## Provided data
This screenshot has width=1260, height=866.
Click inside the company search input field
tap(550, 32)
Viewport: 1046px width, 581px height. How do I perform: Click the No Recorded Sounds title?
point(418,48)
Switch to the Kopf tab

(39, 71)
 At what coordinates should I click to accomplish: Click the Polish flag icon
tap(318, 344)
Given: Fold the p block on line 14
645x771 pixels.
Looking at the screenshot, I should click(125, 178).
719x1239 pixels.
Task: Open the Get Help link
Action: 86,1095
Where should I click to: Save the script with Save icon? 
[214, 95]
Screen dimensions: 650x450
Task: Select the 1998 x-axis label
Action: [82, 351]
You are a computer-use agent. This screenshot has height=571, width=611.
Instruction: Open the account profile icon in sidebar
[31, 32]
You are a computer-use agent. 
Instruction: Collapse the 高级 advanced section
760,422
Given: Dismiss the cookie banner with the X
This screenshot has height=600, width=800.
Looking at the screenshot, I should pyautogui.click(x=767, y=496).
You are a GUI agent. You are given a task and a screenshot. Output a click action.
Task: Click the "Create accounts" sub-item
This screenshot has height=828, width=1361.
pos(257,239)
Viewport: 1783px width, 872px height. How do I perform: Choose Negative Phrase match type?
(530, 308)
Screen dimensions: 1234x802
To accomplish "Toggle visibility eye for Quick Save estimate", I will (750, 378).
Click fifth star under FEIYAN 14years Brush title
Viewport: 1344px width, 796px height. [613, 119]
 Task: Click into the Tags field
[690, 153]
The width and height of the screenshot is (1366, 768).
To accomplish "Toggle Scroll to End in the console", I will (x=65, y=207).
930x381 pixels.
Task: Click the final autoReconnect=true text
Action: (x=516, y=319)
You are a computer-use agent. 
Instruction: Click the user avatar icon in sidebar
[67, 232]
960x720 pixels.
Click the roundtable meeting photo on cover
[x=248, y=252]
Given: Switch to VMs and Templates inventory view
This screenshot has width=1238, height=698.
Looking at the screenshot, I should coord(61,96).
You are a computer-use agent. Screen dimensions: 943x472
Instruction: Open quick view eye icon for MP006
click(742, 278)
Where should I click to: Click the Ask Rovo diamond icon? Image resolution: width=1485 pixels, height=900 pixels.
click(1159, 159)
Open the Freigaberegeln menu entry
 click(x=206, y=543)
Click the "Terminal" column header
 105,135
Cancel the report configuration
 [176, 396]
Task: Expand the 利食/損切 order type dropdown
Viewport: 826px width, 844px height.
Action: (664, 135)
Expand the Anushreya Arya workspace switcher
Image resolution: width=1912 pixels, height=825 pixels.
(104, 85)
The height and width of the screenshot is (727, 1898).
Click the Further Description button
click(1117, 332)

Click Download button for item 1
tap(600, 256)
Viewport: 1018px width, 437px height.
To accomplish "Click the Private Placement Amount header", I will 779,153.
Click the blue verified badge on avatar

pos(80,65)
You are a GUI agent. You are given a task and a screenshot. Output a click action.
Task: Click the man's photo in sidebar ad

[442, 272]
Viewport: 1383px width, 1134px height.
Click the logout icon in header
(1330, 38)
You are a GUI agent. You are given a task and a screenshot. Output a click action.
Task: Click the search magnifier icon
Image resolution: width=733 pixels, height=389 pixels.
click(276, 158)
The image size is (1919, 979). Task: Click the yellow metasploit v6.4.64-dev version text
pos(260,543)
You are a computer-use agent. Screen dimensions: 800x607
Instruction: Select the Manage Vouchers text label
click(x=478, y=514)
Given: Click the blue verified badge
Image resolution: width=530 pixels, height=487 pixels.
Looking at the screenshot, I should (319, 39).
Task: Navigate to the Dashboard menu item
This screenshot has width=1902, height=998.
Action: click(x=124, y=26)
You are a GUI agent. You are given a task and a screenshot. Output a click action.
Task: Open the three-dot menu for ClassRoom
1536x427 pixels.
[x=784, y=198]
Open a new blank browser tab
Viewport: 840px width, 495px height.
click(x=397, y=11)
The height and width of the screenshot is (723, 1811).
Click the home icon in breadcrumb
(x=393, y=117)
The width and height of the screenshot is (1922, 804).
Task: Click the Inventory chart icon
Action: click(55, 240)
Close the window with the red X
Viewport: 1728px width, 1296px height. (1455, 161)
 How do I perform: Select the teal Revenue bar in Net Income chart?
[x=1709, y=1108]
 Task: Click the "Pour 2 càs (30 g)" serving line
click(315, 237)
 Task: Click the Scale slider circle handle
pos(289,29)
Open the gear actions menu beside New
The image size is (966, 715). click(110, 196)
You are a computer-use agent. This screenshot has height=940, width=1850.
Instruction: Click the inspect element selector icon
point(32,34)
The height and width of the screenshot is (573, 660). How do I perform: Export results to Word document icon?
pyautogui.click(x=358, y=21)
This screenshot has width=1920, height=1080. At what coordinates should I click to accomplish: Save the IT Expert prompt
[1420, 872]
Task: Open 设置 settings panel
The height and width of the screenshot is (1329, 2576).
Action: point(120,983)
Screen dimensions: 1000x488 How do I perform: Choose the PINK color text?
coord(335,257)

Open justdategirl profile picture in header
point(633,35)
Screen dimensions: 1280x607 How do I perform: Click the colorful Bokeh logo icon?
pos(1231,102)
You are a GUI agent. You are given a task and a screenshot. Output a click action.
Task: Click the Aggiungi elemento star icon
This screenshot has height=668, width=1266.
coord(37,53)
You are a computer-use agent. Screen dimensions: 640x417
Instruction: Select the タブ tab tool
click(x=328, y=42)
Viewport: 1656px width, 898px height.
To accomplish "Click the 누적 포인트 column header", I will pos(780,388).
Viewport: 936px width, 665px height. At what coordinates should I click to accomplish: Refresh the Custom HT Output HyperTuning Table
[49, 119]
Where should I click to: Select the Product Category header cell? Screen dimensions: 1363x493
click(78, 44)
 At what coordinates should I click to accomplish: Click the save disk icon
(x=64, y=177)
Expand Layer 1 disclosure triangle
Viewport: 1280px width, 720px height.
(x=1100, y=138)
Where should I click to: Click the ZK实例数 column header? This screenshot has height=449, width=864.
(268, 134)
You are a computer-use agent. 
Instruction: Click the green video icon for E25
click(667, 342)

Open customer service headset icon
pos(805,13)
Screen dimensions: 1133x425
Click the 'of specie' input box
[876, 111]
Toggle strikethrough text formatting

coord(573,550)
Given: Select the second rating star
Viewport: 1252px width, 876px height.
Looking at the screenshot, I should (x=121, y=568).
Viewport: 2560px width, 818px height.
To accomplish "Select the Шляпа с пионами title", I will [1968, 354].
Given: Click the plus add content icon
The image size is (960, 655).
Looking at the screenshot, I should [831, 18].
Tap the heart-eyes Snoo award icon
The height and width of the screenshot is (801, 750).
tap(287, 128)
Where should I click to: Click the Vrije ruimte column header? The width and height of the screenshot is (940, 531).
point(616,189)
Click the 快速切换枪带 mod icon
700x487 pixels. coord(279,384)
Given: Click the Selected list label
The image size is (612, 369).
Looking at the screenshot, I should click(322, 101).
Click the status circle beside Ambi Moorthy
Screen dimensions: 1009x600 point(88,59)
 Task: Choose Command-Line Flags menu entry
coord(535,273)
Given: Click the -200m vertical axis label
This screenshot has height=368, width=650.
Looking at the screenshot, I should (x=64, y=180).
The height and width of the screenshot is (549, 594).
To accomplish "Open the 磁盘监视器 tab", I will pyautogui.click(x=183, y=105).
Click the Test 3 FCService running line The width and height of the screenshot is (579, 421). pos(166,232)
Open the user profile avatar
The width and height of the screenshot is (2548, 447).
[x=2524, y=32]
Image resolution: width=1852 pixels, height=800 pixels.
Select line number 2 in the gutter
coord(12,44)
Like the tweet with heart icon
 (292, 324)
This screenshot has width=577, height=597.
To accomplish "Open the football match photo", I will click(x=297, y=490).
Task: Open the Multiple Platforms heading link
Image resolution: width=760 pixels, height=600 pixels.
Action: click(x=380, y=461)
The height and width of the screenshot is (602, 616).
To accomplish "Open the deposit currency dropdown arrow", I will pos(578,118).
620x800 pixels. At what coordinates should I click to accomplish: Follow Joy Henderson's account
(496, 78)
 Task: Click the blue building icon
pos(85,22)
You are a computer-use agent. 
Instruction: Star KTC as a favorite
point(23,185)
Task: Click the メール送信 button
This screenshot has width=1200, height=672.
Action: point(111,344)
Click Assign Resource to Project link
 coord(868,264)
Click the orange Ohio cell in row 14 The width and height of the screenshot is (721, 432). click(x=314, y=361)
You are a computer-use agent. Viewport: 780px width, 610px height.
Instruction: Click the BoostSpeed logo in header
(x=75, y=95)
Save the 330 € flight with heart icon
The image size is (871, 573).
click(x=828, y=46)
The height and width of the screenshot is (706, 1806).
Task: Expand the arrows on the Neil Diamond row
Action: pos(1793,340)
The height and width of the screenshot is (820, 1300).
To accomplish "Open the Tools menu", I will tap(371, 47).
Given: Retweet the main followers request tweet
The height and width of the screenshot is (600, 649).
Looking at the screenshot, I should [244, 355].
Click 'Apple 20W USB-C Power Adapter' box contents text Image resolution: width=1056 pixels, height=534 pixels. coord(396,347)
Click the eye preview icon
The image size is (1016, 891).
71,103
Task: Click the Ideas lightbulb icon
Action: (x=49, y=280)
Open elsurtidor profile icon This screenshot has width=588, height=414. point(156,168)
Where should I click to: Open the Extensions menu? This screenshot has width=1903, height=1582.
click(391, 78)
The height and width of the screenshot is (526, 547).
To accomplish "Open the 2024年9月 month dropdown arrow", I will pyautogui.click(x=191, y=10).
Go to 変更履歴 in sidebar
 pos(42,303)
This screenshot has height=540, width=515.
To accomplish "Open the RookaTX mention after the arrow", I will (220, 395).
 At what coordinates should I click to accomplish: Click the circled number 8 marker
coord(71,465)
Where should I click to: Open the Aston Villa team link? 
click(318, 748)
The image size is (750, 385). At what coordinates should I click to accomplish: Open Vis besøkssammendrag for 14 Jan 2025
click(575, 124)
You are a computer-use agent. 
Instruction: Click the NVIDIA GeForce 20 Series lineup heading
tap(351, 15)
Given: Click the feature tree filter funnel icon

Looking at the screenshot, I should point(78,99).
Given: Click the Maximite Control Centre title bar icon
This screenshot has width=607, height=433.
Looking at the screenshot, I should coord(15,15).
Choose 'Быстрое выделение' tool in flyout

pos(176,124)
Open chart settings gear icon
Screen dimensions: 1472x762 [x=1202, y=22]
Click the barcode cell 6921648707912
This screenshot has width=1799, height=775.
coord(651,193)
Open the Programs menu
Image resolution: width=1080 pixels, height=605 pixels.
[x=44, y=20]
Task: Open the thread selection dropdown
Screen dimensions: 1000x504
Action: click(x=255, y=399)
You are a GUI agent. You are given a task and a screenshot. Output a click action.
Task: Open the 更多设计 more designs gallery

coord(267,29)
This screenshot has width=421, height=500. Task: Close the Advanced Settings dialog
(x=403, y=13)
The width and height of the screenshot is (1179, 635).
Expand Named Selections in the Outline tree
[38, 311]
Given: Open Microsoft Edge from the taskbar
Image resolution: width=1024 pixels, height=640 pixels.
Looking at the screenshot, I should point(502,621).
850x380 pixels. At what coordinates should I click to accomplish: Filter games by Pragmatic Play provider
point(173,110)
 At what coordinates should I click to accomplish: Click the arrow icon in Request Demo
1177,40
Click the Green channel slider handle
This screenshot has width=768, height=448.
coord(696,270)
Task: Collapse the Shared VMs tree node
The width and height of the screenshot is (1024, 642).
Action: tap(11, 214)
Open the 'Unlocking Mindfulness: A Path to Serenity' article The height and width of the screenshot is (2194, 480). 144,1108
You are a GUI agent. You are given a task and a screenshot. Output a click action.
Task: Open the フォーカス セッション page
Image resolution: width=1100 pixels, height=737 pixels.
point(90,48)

## To do
All lines above from the one with "Screen dimensions: 1234x802" to the one with "Given: Switch to", inclusive, should be copied exactly, and no other lines.

## Response to the task
Screen dimensions: 1234x802
To accomplish "Toggle visibility eye for Quick Save estimate", I will (750, 378).
Click fifth star under FEIYAN 14years Brush title
Viewport: 1344px width, 796px height. [613, 119]
 Task: Click into the Tags field
[690, 153]
The width and height of the screenshot is (1366, 768).
To accomplish "Toggle Scroll to End in the console", I will (x=65, y=207).
930x381 pixels.
Task: Click the final autoReconnect=true text
Action: (x=516, y=319)
You are a computer-use agent. 
Instruction: Click the user avatar icon in sidebar
[67, 232]
960x720 pixels.
Click the roundtable meeting photo on cover
[x=248, y=252]
Given: Switch to VMs and Templates inventory view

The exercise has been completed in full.